---------- Data records ----------

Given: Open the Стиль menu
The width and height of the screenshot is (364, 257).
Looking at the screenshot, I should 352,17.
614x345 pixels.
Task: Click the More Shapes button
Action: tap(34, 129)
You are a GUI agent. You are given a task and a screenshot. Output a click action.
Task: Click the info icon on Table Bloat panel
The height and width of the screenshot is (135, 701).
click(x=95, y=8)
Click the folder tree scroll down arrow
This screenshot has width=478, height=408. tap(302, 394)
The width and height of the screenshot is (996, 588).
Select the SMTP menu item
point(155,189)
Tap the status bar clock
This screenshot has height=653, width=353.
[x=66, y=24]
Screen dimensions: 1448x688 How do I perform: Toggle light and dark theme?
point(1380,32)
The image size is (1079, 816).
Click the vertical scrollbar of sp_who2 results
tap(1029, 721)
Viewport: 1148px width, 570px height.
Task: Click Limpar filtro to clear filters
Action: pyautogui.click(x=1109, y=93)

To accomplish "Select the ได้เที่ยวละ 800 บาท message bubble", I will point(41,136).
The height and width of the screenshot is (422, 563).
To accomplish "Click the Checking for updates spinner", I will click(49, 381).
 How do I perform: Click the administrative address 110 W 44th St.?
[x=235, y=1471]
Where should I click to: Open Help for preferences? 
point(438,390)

----------

Task directions
May I have all of the records repeated exactly?

Response area
Given: Open the Стиль menu
The width and height of the screenshot is (364, 257).
Looking at the screenshot, I should 352,17.
614x345 pixels.
Task: Click the More Shapes button
Action: tap(34, 129)
You are a GUI agent. You are given a task and a screenshot. Output a click action.
Task: Click the info icon on Table Bloat panel
The height and width of the screenshot is (135, 701).
click(x=95, y=8)
Click the folder tree scroll down arrow
This screenshot has width=478, height=408. tap(302, 394)
The width and height of the screenshot is (996, 588).
Select the SMTP menu item
point(155,189)
Tap the status bar clock
This screenshot has height=653, width=353.
[x=66, y=24]
Screen dimensions: 1448x688 How do I perform: Toggle light and dark theme?
point(1380,32)
The image size is (1079, 816).
Click the vertical scrollbar of sp_who2 results
tap(1029, 721)
Viewport: 1148px width, 570px height.
Task: Click Limpar filtro to clear filters
Action: pyautogui.click(x=1109, y=93)

To accomplish "Select the ได้เที่ยวละ 800 บาท message bubble", I will point(41,136).
The height and width of the screenshot is (422, 563).
To accomplish "Click the Checking for updates spinner", I will click(49, 381).
 How do I perform: Click the administrative address 110 W 44th St.?
[x=235, y=1471]
Where should I click to: Open Help for preferences? 
point(438,390)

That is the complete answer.